La communauté de pêcheurs de Cap-Pelé, dans la municipalité de Cap-Acadie, au Nouveau-Brunswick, dépend du hareng d’automne. Mario Cormier emploie une quinzaine de personnes dans ses fumoirs. Cap-Pelé produit plus d'un million de boîtes de harengs par année qui sont exportées vers les Caraïbes et l’Afrique.

Si qu'ils ferment ça, il y a plusieurs usines qui vont fermer leurs portes, ça c’est certain, insiste Mario Cormier.

Un travailleur dans une usine de hareng fumé.

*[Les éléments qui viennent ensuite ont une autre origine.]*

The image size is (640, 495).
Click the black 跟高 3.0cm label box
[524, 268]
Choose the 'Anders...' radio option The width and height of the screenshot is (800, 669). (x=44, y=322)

Environ 400 personnes travaillent dans les 20 boucanières de la région.

Photo : Radio-Canada

Un an après le moratoire du hareng de printemps et la baisse de quota pour l'automne, l’effet se fait ressentir sur l’approvisionnement. Il y a une baisse de production de 5 à 10 %, selon Mario Cormier, et les prix ont augmenté.

Le hareng de printemps est surtout pêché comme appât, contrairement au hareng d'automne, qui est traditionnellement utilisé dans les boucanières.

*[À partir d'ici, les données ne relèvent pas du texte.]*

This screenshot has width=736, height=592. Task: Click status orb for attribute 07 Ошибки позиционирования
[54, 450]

« On est toujours optimistes qu’il y a une lumière au bout du tunnel et que ça va revenir. »

— Une citation de  Mario Cormier, propriétaire des Pêcheries M & M, à Petit-Cap

Mario Cormier appuie les décisions de gestion de Pêches et Océans, mais estime que le fédéral est trop lent à prendre des décisions. Il croit que plus de financement devrait être accordé à la recherche et que des mesures devraient être prises pour protéger la ressource, comme limiter les troupeaux de phoques gris, un des prédateurs du hareng.

Selon l’Union des pêcheurs des Maritimes, qui représente 1300 membres en Nouvelle-Écosse et au Nouveau-Brunswick, les fermetures successives et les baisses de quotas ont contribué à gonfler les prix de l’appât, passant en 2020 de 1,30 $ à 1,65 $ cette année pour le maquereau, une tendance que suivent aussi le hareng et la plie.

L’Union demande une levée partielle du moratoire pour venir en aide aux pêcheurs, une idée appuyée par le Comité permanent des pêches et des océans de la Chambre des communes.